------ PAGE

Mercredi
27 août : L’hymne polonais retentit dans l’enceinte
du Stade de France. Debout, en haut de la tribune sud, une cinquantaine
de supporters polonais chante, la main posée sur le cœur.
Sur la plus haute marche du podium, leur idole et celle de tout
un pays : Robert Korzeniowski. Le matin même, il avait brillamment
remporté l’épreuve du 50 km marche en s’octroyant
par la même occasion la meilleure performance mondiale, l’équivalent
du record du monde pour la marche.
Petit retour en arrière sur cette journée qui restera
longtemps gravée dans notre mémoire.
Pour
Robert, cette journée du 27 a commencé de très
bonne heure, autour de 4 heures du matin. Pour nous (Aleksandra,
Lidia et moi-même) elle a commencé la veille par un
voyage en TGV et ensuite par un court aperçu de Paris parcouru
au pas de charge. En pensant aux 50 km qu’allait effectuer
Robert le lendemain, je n’avais pas envie de me plaindre.
Une seule question me taraudait l’esprit : le champion allait-il
bien être au rendez-vous ?
Lors de la visite à Notre Dame de Paris, un petit cierge
fut allumé pour la circonstance. De toute façon, ça
ne pouvait pas faire de mal.
Et c’est ainsi, qu’après une soirée mémorable
passée en compagnie de Sergueï, notre logeur d’un
soir à St Denis, nous nous retrouvâmes vers 8 heures
le lendemain matin sur le parcours du 50 km de ces championnats
du monde d’athlétisme.
Tout
de suite, les premiers concurrents passent devant nous avec dans
le groupe de tête, Robert Korzeniowski.
Allez Robert ! Allez Robert !
Puis déjà un peu plus loin, arrive Denis Langlois
dans son maillot de l’équipe de France.
Allez Denis ! Allez Denis !

------------
------ LIGNES DE DONNÉES

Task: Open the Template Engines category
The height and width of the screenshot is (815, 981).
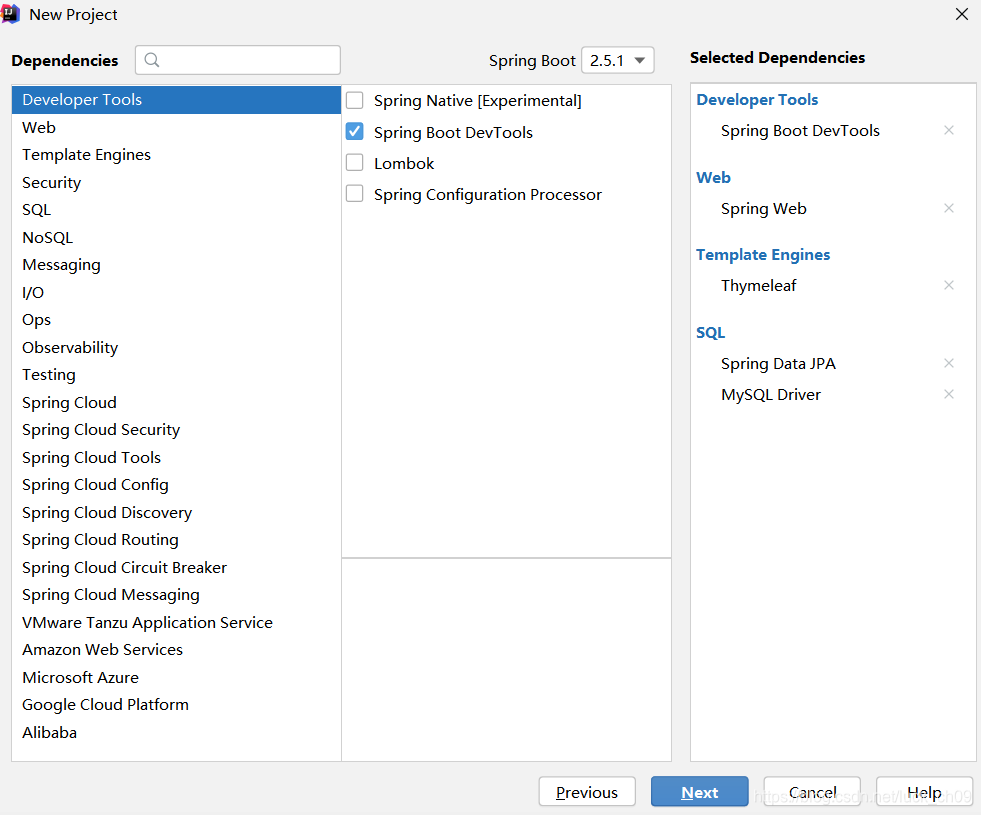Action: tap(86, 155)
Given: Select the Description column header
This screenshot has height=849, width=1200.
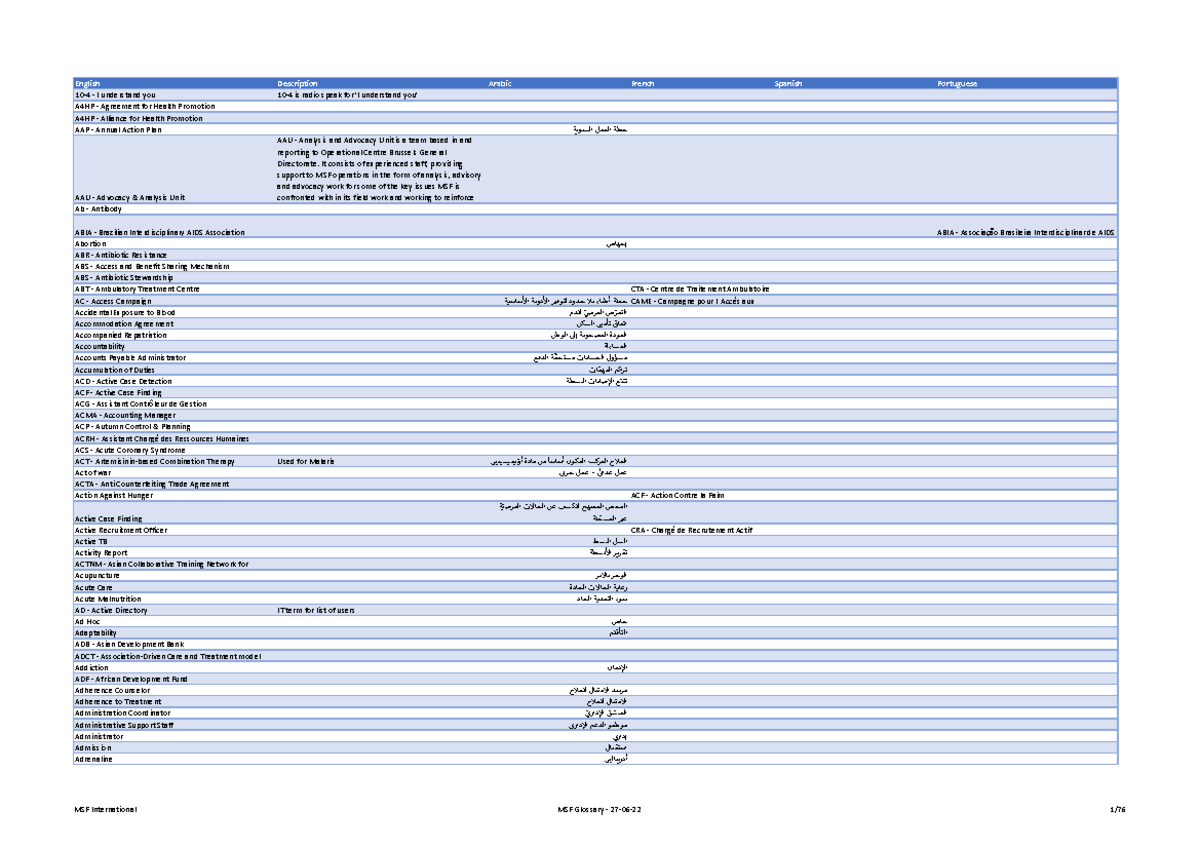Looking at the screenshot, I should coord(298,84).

------------

■ CONSIGNE ■
Peux-tu renvoyer mot pour mot le passage du récit de la journée du 50 km marche compris entre « Sur la plus » et « de me plaindre. », bornes incluses ?

■ RÉPONSE ■
Sur la plus haute marche du podium, leur idole et celle de tout
un pays : Robert Korzeniowski. Le matin même, il avait brillamment
remporté l’épreuve du 50 km marche en s’octroyant
par la même occasion la meilleure performance mondiale, l’équivalent
du record du monde pour la marche.
Petit retour en arrière sur cette journée qui restera
longtemps gravée dans notre mémoire.
Pour
Robert, cette journée du 27 a commencé de très
bonne heure, autour de 4 heures du matin. Pour nous (Aleksandra,
Lidia et moi-même) elle a commencé la veille par un
voyage en TGV et ensuite par un court aperçu de Paris parcouru
au pas de charge. En pensant aux 50 km qu’allait effectuer
Robert le lendemain, je n’avais pas envie de me plaindre.